FPD and I have always been cognizant about personal fitness, him more so with all his marathon training. I am a reluctant runner. I do it to spend time with him and so that I don’t weight 450 lbs. My problem is in the way I eat. I feel awful about it. I am a total caffeine junkie. I drink coffee and diet soda all day. I also love me some fast food. The other night, when we found out that we had indeed been granted an expedite for Poppy’s adoption, I had FPD make a run to Arby’s to celebrate. At 10pm, I ate curly fries and a roast beef sandwich.
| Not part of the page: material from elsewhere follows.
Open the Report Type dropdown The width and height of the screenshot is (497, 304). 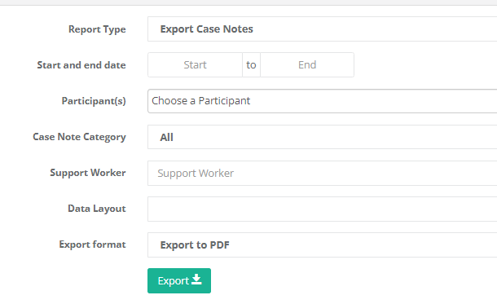pos(322,29)
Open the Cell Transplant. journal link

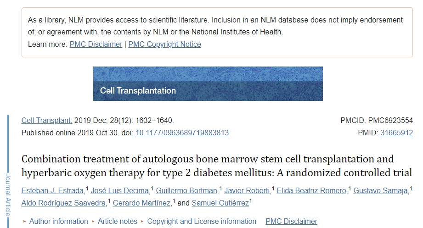(x=47, y=121)
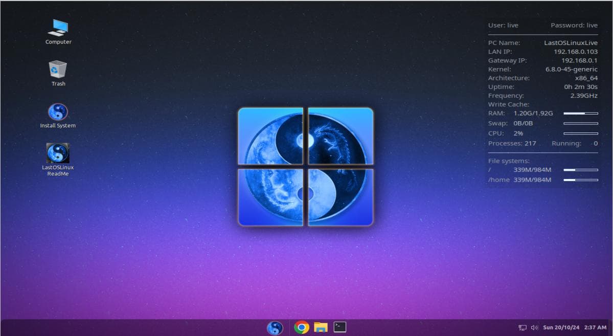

I need some accountability. Someone to shame me for eating all those curly fries. And sadly, it can’t be FPD, because he opens his mouth to question my eating choices and I have this overwhelming urge to punch him. In fact, I’ve told him several times that if he opens his mouth to speak again about the curly fries, I WILL punch him. I’ve actually said it out loud. Sad.
So, this week, I begin working with a personal trainer. I chose a virtual trainer to fit my insane lifestyle, and I think she is someone who might understand my plight with all these children. I’ll be working with One Fit Widow. This is stepping WAY out of my comfort zone. The commitment, the change… the lack of curly fries, well, it’s going to be hard.
It’s my hope that I will become a healthier mom, not a skinner mom, but a mom with more energy that isn’t fueled by caffeine. I want to do this for my kids. I want to be the mom who can run, play, swim, jump and do all the things they love to do for many, many years to come. So far, it’s going well. I could barely lift my arms over my head to shampoo my hair this morning, but other then that, it’s all good.
–FullPlateMom, who misses the curly fries a little already.